Après une étude du marché, cinq produits ont été mis en concurrence et le Ministère a opté pour la solution Blackberry, celle-là même que ses collaborateurs réclamaient depuis longtemps tant ils la voyaient dans les mains de leurs collègues d'autres pays ou organisations. "Les critères de choix ont été la facilité d'usage, la réputation du Blackberry, ainsi que la sécurité de la solution, assurée de bout en bout, précise Christophe Alviset. A l'époque, les autres solutions en lice nécessitaient des montages plus compliqués et elles n'étaient pas encore très stables ni rodées".

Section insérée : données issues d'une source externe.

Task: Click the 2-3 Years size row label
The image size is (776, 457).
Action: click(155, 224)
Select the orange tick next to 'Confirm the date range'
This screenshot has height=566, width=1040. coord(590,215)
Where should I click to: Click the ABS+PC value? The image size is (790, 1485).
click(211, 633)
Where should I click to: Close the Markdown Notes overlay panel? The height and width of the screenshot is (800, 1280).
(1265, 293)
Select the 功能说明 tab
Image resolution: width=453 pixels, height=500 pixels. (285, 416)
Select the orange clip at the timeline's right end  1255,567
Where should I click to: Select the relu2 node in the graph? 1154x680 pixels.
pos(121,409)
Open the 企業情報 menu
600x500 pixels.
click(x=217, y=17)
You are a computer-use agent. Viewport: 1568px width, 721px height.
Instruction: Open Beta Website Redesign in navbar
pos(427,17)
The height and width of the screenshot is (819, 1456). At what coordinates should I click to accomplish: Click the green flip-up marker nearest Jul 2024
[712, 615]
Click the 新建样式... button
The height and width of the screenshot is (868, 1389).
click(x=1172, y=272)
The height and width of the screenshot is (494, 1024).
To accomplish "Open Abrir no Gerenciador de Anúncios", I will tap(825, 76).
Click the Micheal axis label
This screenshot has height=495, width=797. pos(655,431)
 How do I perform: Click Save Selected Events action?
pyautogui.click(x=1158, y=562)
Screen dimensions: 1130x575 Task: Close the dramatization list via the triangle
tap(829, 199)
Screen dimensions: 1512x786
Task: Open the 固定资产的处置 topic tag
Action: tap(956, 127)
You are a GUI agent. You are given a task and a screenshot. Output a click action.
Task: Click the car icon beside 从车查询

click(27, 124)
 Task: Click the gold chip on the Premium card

Depuis le déploiement des smartphones distribués en fonction des besoins et du budget de chaque unité, il constate que les collaborateurs demandent moins d'ordinateurs portables, leur préférant les Blackberry. "Un ordinateur portable est toujours plus difficile à gérer en termes de sécurité et d'administration. C'est donc tout bénéfice", estime-t-il. Même si le coût de possession totale d'un Blackberry se révèle supérieur à celui d'un PC portable.

La scission récente du Ministère de l'Economie, des Finances et de l'Industrie en deux Ministères indépendants, le Ministère de l'Economie, des Finances et de l'Emploi d'une part et le Ministère du Budget, des Comptes publics et de la Fonction publique d'autre part, ne remet pas en question ce déploiement. "Le seul problème sera de savoir comment les fonctionnaires venant du Ministère de l'Emploi ou de la Fonction publique, qui utilisent un autre serveur de messagerie, vont se greffer sur le système Blackberry", affirme Christophe Alviset. Ce sera son moindre souci si le gouvernement demande à ce que les ministères renoncent à ce système.